Two outputs sit on top, separated by a routing rule enforced in code rather than by editorial discipline:

  • a private research bot for the owner — token reports, market-state dashboards, portfolio and state views, CSV export, and manual pipeline triggers — which is allowed to carry verdict-bearing material like state labels, swing setups, and validated signals;
  • a public channel held to observable facts only — large-move alerts and a weekly market/cycle snapshot with a rendered chart — with no conviction labels, no price targets, and no recommendations.

The central bet is that the fact/verdict boundary can be held in code.

Technology

An always-on service, not a request/response app.

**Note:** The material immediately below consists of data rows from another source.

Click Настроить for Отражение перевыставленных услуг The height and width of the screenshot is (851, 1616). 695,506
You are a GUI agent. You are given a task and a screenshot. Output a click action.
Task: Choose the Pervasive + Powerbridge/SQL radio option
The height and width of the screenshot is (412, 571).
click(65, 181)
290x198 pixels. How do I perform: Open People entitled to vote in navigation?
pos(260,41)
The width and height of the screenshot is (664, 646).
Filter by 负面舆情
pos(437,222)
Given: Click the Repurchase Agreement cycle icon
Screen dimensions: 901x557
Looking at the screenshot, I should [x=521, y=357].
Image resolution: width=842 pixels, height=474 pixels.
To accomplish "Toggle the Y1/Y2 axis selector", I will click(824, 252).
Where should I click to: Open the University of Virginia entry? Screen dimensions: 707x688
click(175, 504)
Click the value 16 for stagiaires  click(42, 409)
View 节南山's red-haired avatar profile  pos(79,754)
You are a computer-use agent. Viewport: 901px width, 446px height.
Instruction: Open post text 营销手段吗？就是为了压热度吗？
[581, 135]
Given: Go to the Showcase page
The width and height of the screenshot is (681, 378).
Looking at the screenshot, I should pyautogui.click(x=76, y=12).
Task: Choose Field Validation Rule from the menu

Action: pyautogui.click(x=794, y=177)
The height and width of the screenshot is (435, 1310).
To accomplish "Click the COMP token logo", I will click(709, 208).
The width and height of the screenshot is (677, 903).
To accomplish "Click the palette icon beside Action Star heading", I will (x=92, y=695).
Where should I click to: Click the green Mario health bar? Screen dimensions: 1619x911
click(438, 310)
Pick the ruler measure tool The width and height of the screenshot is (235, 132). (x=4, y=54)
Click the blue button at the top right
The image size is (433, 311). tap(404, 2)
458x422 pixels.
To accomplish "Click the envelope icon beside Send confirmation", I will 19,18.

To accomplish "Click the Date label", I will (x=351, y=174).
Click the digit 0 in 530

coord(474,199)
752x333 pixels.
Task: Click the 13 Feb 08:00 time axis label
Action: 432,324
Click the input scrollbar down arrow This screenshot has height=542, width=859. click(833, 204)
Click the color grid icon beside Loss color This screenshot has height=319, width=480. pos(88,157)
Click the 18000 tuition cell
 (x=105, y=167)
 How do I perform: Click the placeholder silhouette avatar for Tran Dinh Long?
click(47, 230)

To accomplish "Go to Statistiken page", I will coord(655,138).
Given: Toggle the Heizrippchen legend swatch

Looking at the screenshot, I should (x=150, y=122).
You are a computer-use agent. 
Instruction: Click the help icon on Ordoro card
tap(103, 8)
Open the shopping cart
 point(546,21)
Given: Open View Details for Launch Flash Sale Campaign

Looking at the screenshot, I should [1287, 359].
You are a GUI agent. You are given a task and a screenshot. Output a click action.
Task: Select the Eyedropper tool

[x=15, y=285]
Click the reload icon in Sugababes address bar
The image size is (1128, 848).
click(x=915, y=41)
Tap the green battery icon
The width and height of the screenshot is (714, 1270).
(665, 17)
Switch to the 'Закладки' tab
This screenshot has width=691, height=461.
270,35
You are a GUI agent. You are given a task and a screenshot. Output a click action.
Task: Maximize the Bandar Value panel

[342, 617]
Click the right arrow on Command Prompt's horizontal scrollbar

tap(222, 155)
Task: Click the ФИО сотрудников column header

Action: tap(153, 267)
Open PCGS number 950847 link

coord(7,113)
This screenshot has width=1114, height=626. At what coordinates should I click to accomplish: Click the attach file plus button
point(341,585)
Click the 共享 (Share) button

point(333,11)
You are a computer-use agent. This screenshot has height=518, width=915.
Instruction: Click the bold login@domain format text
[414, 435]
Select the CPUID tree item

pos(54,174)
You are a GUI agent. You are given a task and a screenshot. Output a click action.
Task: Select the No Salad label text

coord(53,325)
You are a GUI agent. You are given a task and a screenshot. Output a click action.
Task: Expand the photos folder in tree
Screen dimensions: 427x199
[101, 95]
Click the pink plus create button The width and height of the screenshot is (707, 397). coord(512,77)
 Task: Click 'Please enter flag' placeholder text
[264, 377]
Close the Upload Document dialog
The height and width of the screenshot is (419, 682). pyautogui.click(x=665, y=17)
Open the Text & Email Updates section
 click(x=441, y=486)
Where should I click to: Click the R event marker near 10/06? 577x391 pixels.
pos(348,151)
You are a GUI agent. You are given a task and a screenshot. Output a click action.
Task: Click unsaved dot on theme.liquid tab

  • Python 3.13 asyncio service, with APScheduler driving every recurring pipeline.
  • python-telegram-bot for both surfaces, with FastAPI/Uvicorn alongside.
  • Pydantic-AI agents over Gemini (via OpenRouter and the Google API) for the token narratives, behind a significance/change gate that suppresses low-information updates.
  • Market and macro data via ccxt / python-binance, CoinGecko, CoinMarketCap, FRED, and yfinance; TA-Lib for indicators; feedparser and Tavily for news and RSS.
  • SQLite for persistence, one table per pipeline.
  • Deployed from a Dockerfile (TA-Lib built from source) as two processes — jobs and telegram — defined in a Procfile.

What works today

  • The scheduler with the full set of recurring jobs, and a private bot with working handlers — report, news, state, portfolio, summary, export, manual run, market analysis, push, and help.
  • Multi-timeframe technical analysis, a rule-based state classifier, RSS sentiment ingestion and summarization, a unified narrative service, insight generation, and a trading-signal validator.
  • A long-term metrics subsystem with collectors across Binance, CoinGecko, CoinMarketCap, FRED, yfinance, and sentiment, plus cycle, correlation, and aggregation calculators.
  • Public-channel chart rendering and centralized message formatting that respects Telegram's message-splitting and photo-caption limits, with a test suite over the TA, charts, move-alert policy, formatting, and insight components.

What I learned

What the build settled, ahead of any signal-quality data:

  • The fact/verdict separation only holds if it is enforced in code. On an always-on system, editorial discipline fails; a routing rule does not.
  • A significance/change gate is what keeps a continuous feed from becoming noise — emit a narrative only when something has actually moved.
  • One pipeline feeding two surfaces is efficient, but it couples the whole system to a long list of external APIs and two persistent processes. That coupling is the real cost of the design.
  • Discipline about what to publish is not the same as proven signal quality — which is exactly what the project still cannot show.

Limitations and what's next

What the repository does not show is whether any of it is right. There is no measure of signal accuracy, alert precision, or narrative quality, and no audience data for the public channel.

The configuration is also still moving: the model layer carries commented-out alternatives, and there are legacy tables and an in-progress long-term-metrics plan — signs of a system being tuned rather than settled.